ABSTRACT

For all infraclavicular approaches, we recommend standing at the side of the bed. The important anatomic landmarks are the clavicle and the suprasternal notch. Multiple initial skin punctures along the clavicle beginning within the distal third and progressing out toward the lateral third have been described. We have had the most success beginning with a point at the mid-clavicle, particularly where the clavicle begins to bend cephalad and the bulk of the insertion of the pectoralis muscle can be felt. These two structures, the clavicle on top and the pectoralis on bottom, form the head of an arrow that aims at the suprasternal notch (Figure 23.8). The cannulating needle is grasped such that the tip of the needle is controlled by the index finger. The needle is then inserted directly in line with the arrowhead formed by the clavicle and the major insertion of the pectoralis muscle approximately 1 cm lateral to the clavicle so that it can easily be slipped underneath. The purpose of controlling the tip with the index finger is so that the needle-syringe apparatus can be pressed down toward the patient’s bed and the needle advanced under the clavicle with minimal lifting of the syringe.
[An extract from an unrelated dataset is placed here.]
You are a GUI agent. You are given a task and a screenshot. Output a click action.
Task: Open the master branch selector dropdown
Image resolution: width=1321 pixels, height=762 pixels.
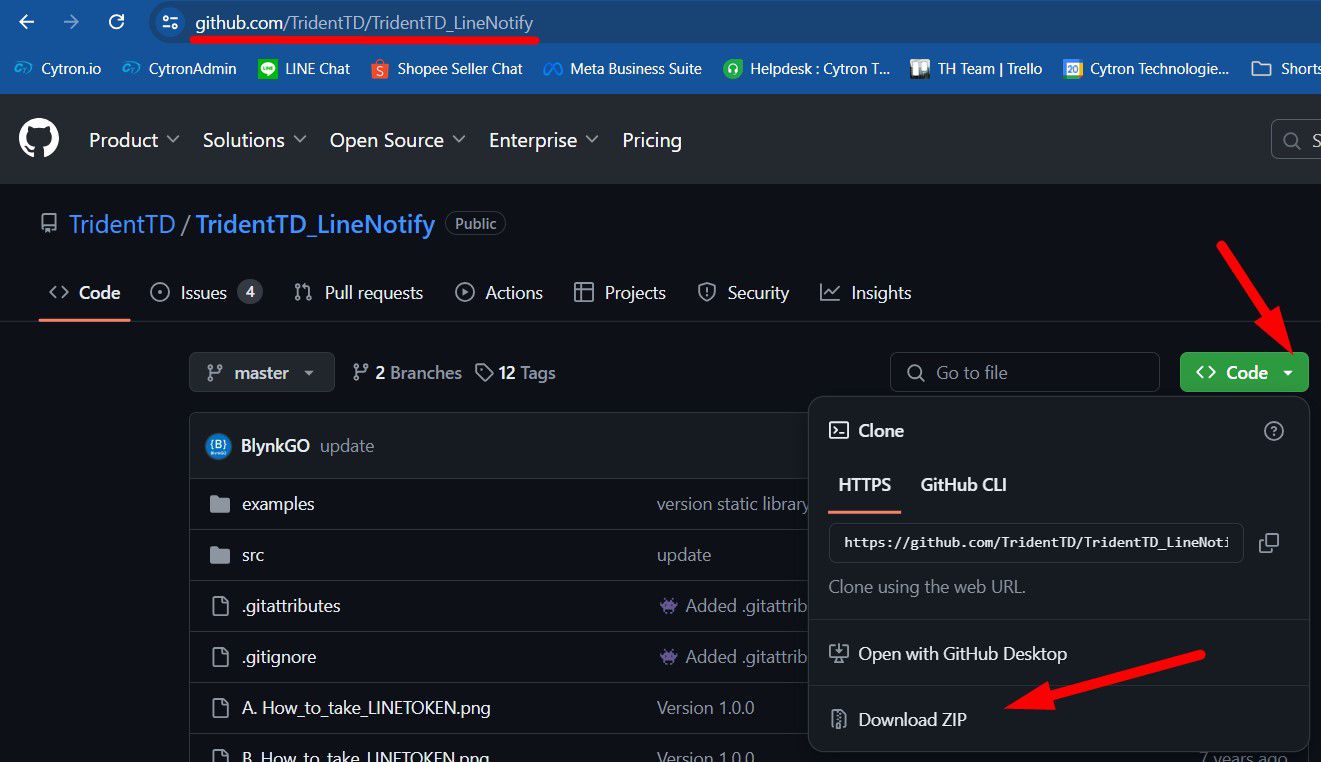pos(261,372)
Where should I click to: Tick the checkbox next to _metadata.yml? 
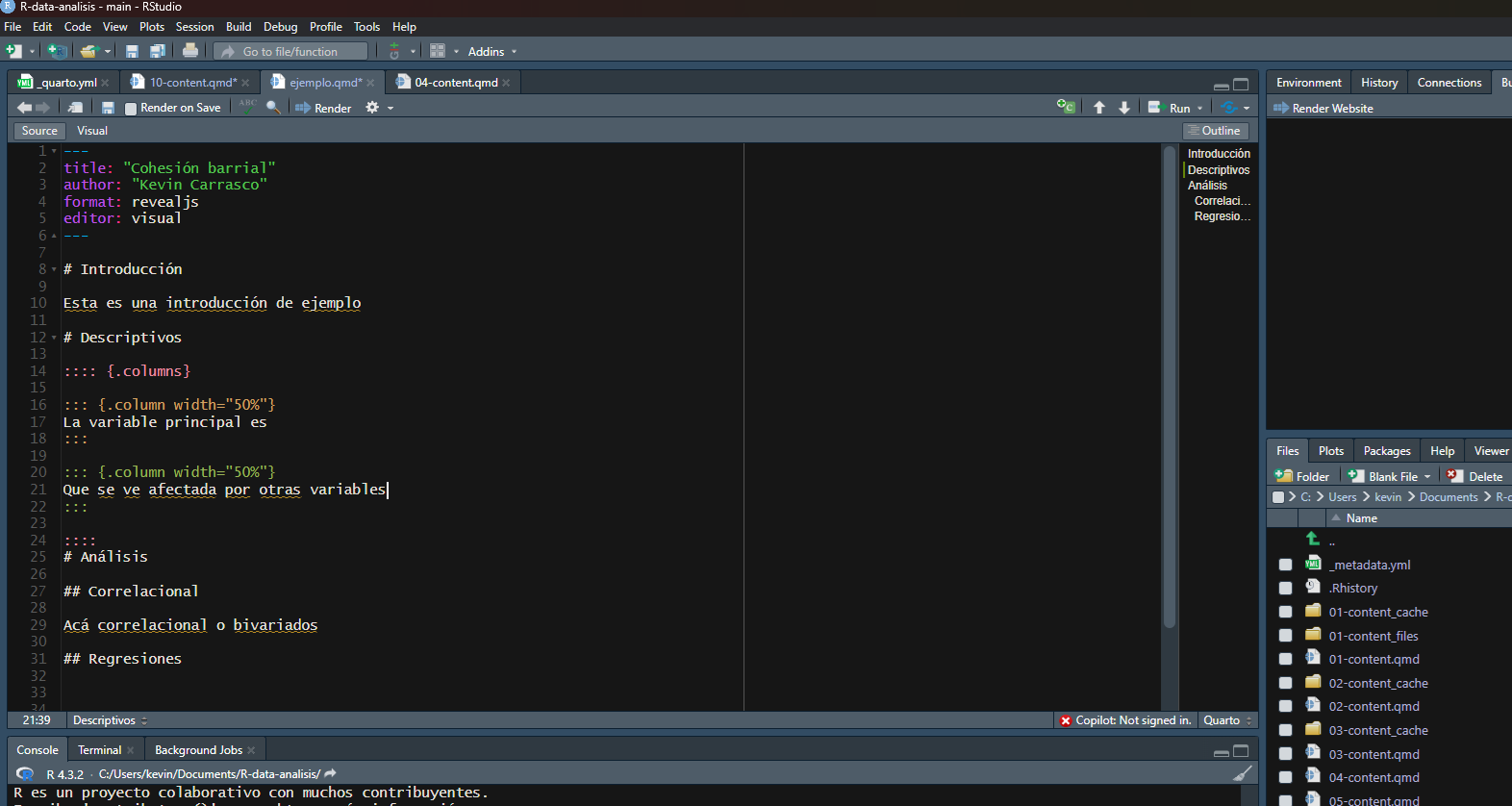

The plane in which the needle travels is as close to parallel to the plane of the floor as possible. If the clavicle is encountered and the hub of the syringe needs to be picked up so that the needle can slide underneath the clavicle, we do not recommend picking the syringe up by any more than 30° off the horizontal plane. Angles above this are much more likely to proceed into deeper structures, such as the subclavian artery and the pleura. It is significantly easier and less risky in

these circumstances to choose an insertion point slightly more lateral so that the tip of the needle can be slipped under the clavicle without having to angle the syringe up significantly. The direction of needle travel is now toward the suprasternal notch; constant aspiration on the syringe is maintained as the needle is advanced. In obese patients or those with significant muscle mass, it is not uncommon to have to place the entire length of the needle through the skin, and even encounter dimpling of the skin before the vein is entered.